Le processus clé de ce nouveau monde sera la soi-disant confrontation dirigée entre la Russie et l’Occident, empêchant l’escalade spontanée vers la guerre. L’objectif des Russes reste inchangé : créer un système de défense plus juste en Europe et tenant mieux en compte les intérêts russes. Tout devrait être fondé sur des règles de comportement prudent et sur le refus de créer des menaces militaires mutuelles.
L’interdépendance entre la Russie et les pays de l’Occident s’affaiblira, mais elle ne se rompra pas complètement.
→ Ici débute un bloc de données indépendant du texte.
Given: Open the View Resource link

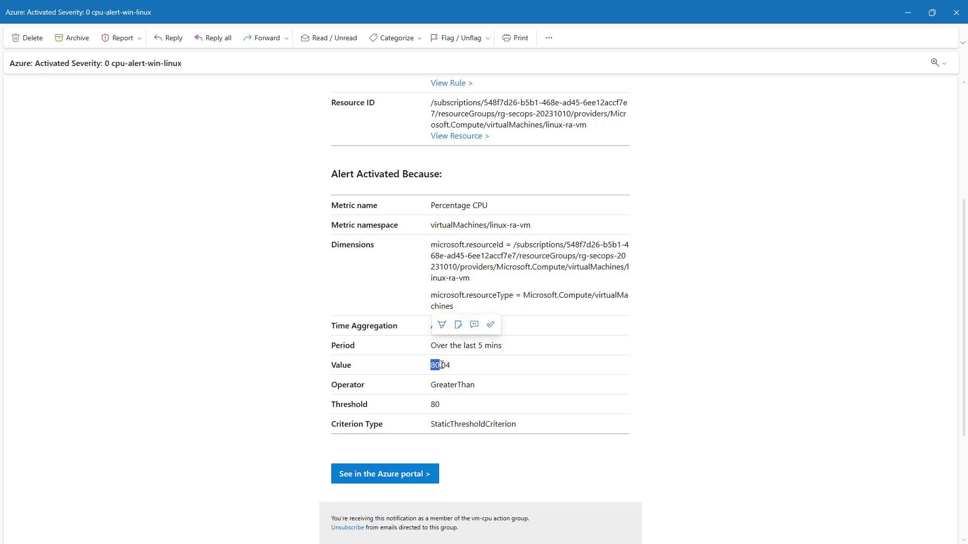Looking at the screenshot, I should coord(459,136).
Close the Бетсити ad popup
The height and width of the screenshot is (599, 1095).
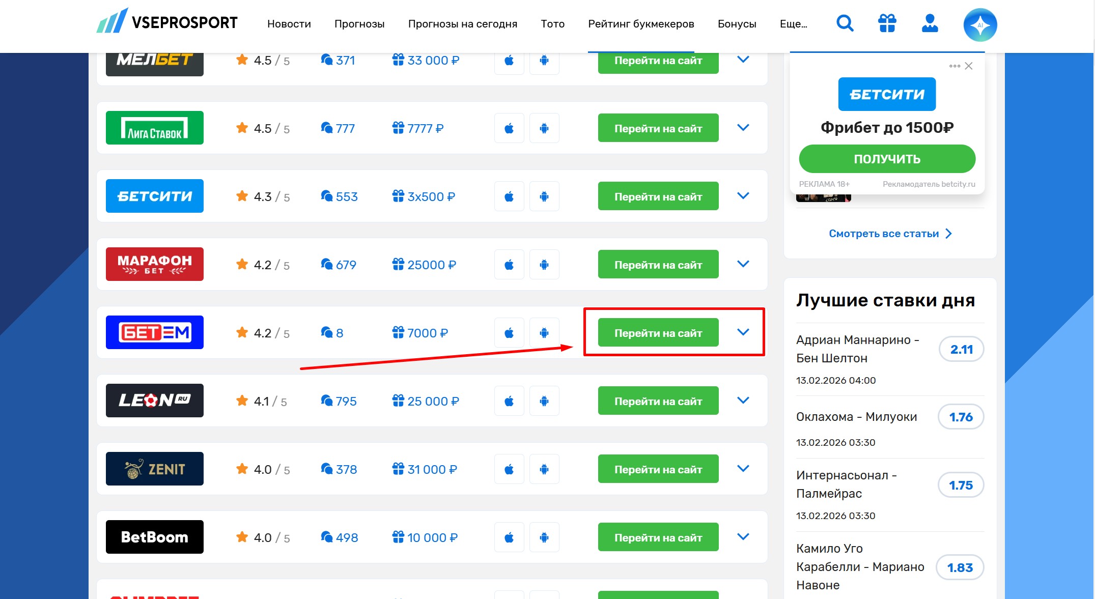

Les livraisons de ressources énergétiques russes en échange de technologies occidentales seront demandées.
Il n’est pas non plus possible d’exclure complètement la Russie du système financier mondial.
Cependant, les sanctions imposées par les États-Unis et l’UE accéléreront le retrait du dollar dans les règlements internationaux.

Les titres sur les premières pages des médias de l’ouest nous informent, ne l’oublions pas, selon une perception occidentale unilatérale de la crise actuelle. Les principaux personnages de la situation actuelle sont les États de l’Est. Si la Chine a choisi une ligne prudente, par rapport à ce qui se passe, elle envoie néanmoins des signaux indiquant qu’elle est l’une des parties intéressées à la création d’un nouvel ordre mondial.
La prise de positions d’autres groupes nationalistes influents montre également qu’il n’existe pas de solidarité entre eux et les pays de l’Occident, pas plus au niveau des événements auxquels nous assistons.

L’Iran, l’Azerbaïdjan, la Turquie, le Brésil et le Pakistan affirment que leurs intérêts nationaux sont très divergents de ceux de l’Occident, notamment de la sécurité ou de la défense européenne.

« Huntington, lui, ne sacrifie pas à la facilité néohégélienne revue et corrigée par la niaiserie des campus américains. Il propose de sortir d’une vision binaire faussement résolue sur le papier par une thèse multicolore, polychrome, qui rend mieux compte du réel et ne l’encage pas dans l’idéologie de l’idéalisme allemand. Sa thèse ? À l’évidence, la chute de l’Empire soviétique impose un nouveau paradigme. Les oppositions ne s’effectuent plus selon les idéologies, le capitalisme contre le marxisme par exemple, mais selon les religions, les spiritualités, les cultures, les civilisations. Ce ne sont plus des nations qui s’opposent mais des civilisations. Ces lignes de forces civilisationnelles seront des lignes de fracture, donc des lignes de conflits qui opposeront désormais des blocs spirituels. » (Michel Onfray dans le Point 31/7/21).